• _Data shown_:

· · · · · · ·

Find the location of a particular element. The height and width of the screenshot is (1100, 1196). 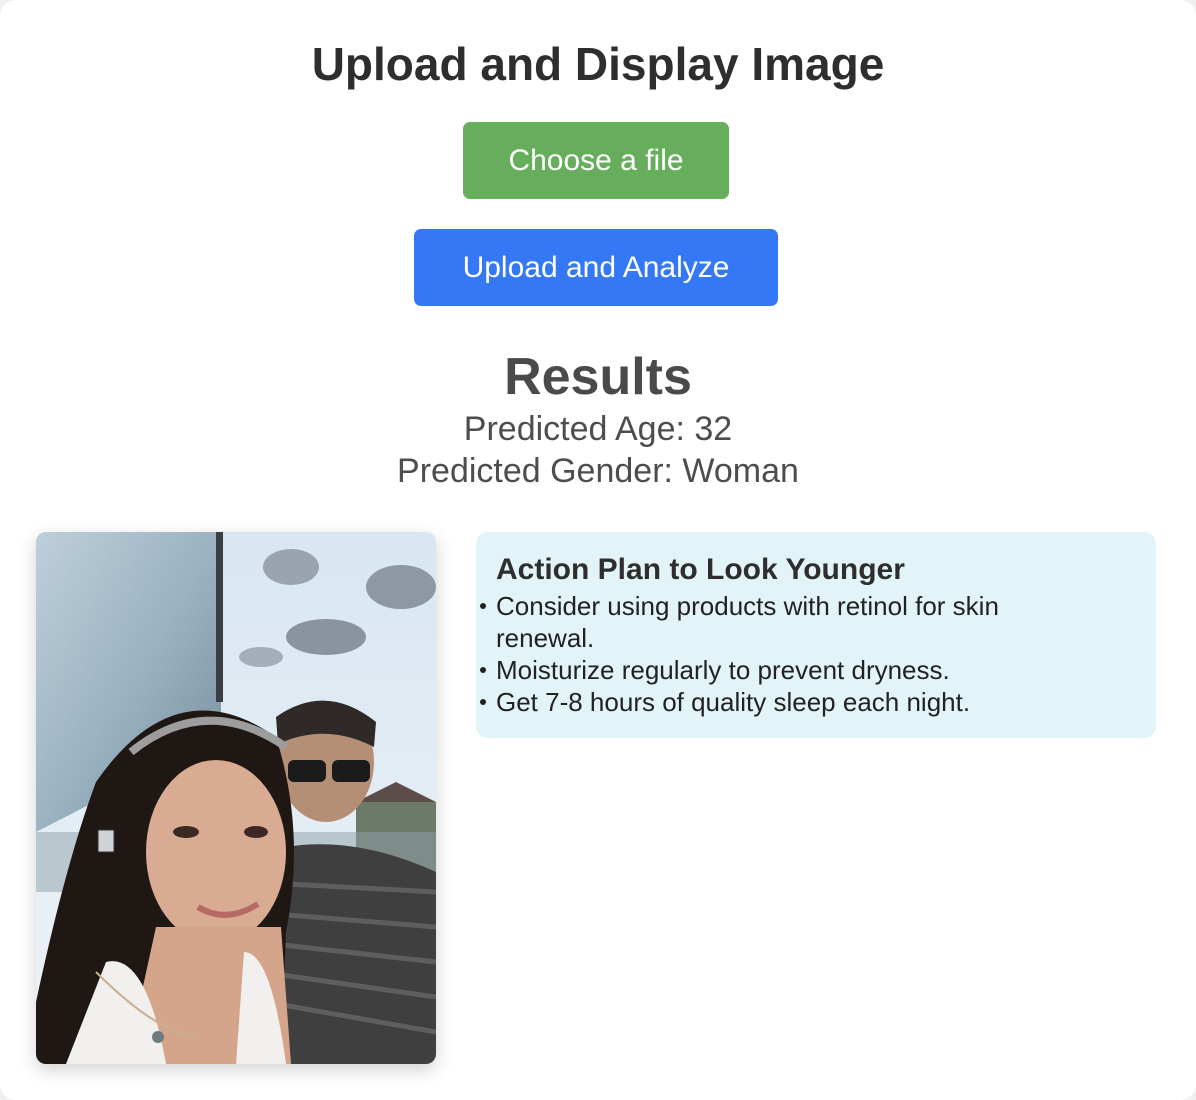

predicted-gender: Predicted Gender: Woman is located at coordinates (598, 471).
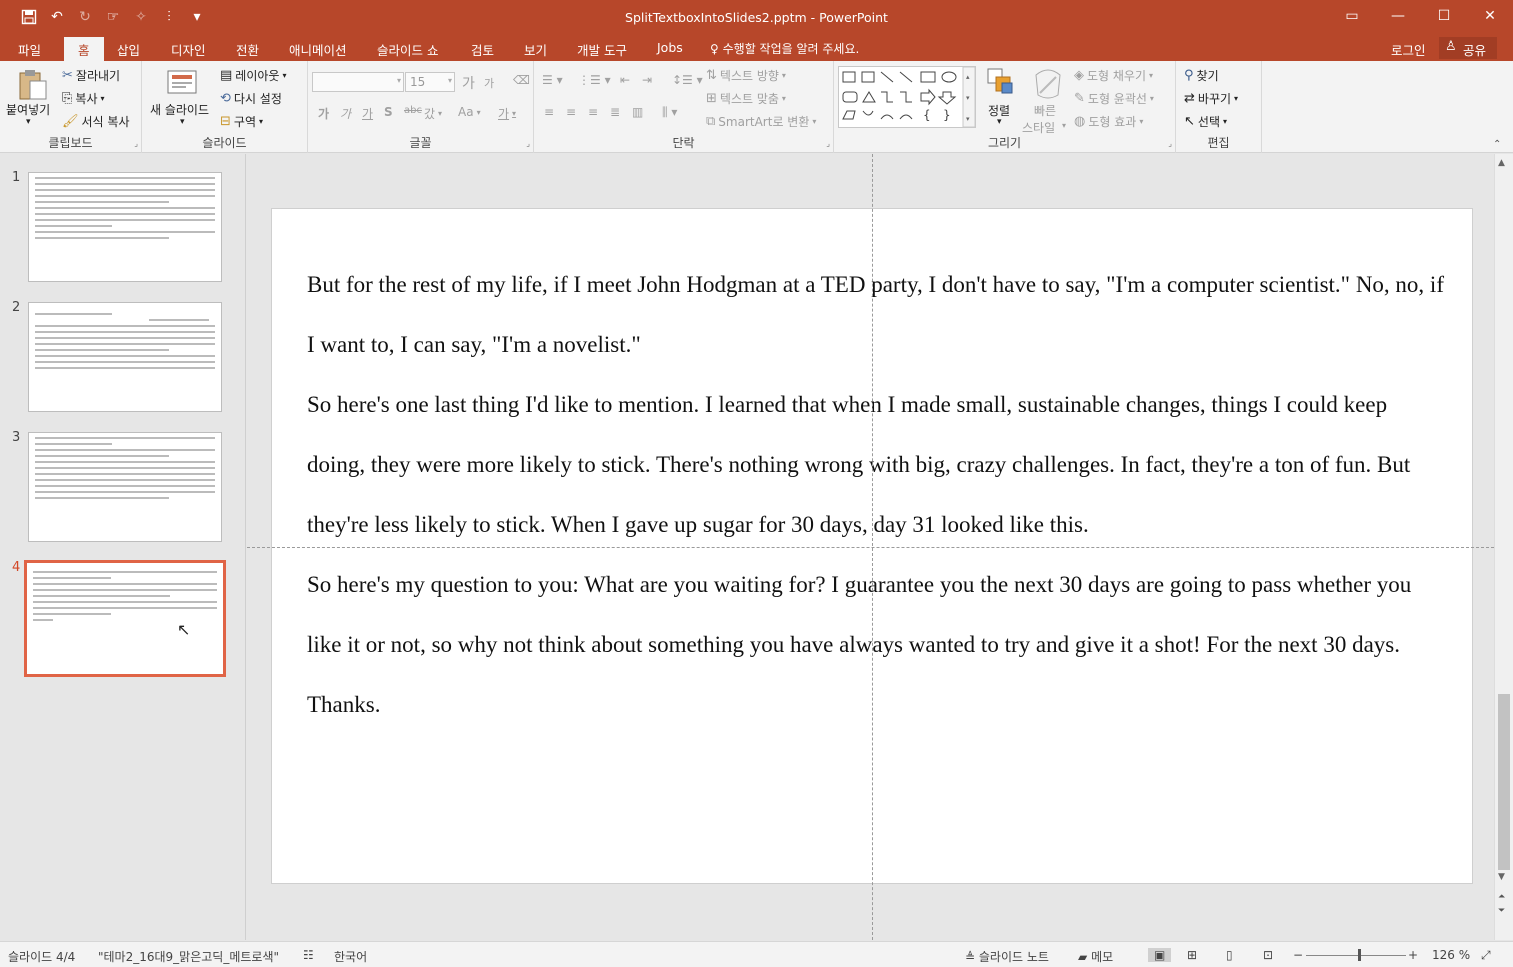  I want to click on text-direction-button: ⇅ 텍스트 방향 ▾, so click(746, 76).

· · · · · · ·

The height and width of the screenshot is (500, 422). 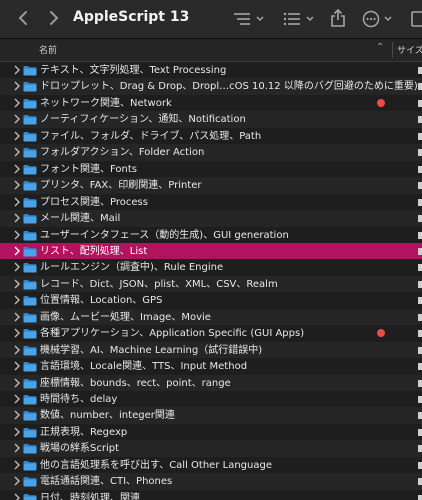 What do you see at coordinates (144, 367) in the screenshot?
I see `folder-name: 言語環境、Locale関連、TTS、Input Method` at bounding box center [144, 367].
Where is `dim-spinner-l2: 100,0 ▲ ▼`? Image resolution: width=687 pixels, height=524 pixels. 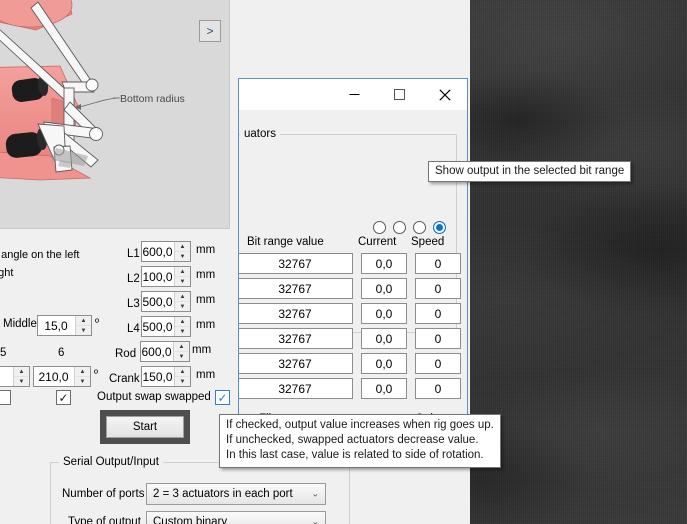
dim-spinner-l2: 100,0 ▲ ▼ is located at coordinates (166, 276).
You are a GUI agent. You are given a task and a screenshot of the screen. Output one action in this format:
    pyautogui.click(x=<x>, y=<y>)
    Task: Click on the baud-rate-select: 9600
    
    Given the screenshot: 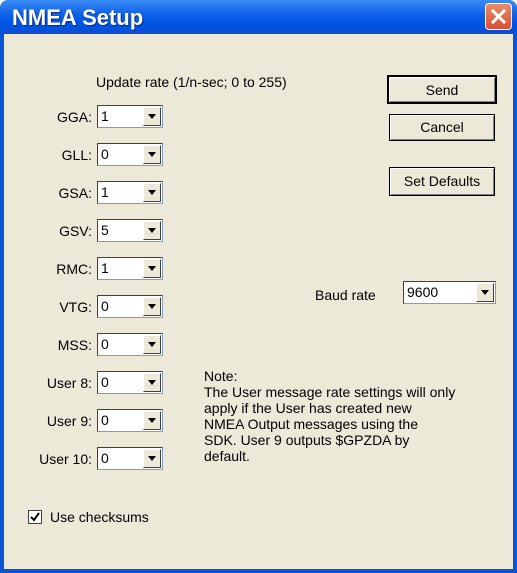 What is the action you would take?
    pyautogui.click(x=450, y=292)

· · · · · · ·

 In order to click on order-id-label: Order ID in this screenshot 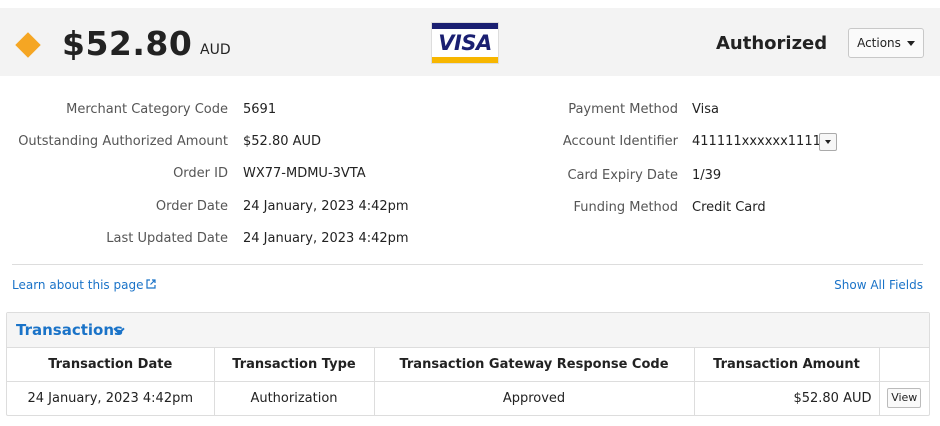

· · · · · · ·

• _Task to carry out_:
Copy the lines from the one that contains "pixels, height=524 pixels." through the one that contains "dim-spinner-l2: 100,0 ▲ ▼ is", swapping "Image resolution" for "Screenshot size" and keeping everything else unchanged. Leave the pictures out.

• _Result_:
Where is `dim-spinner-l2: 100,0 ▲ ▼`? Screenshot size: width=687 pixels, height=524 pixels. 
dim-spinner-l2: 100,0 ▲ ▼ is located at coordinates (166, 276).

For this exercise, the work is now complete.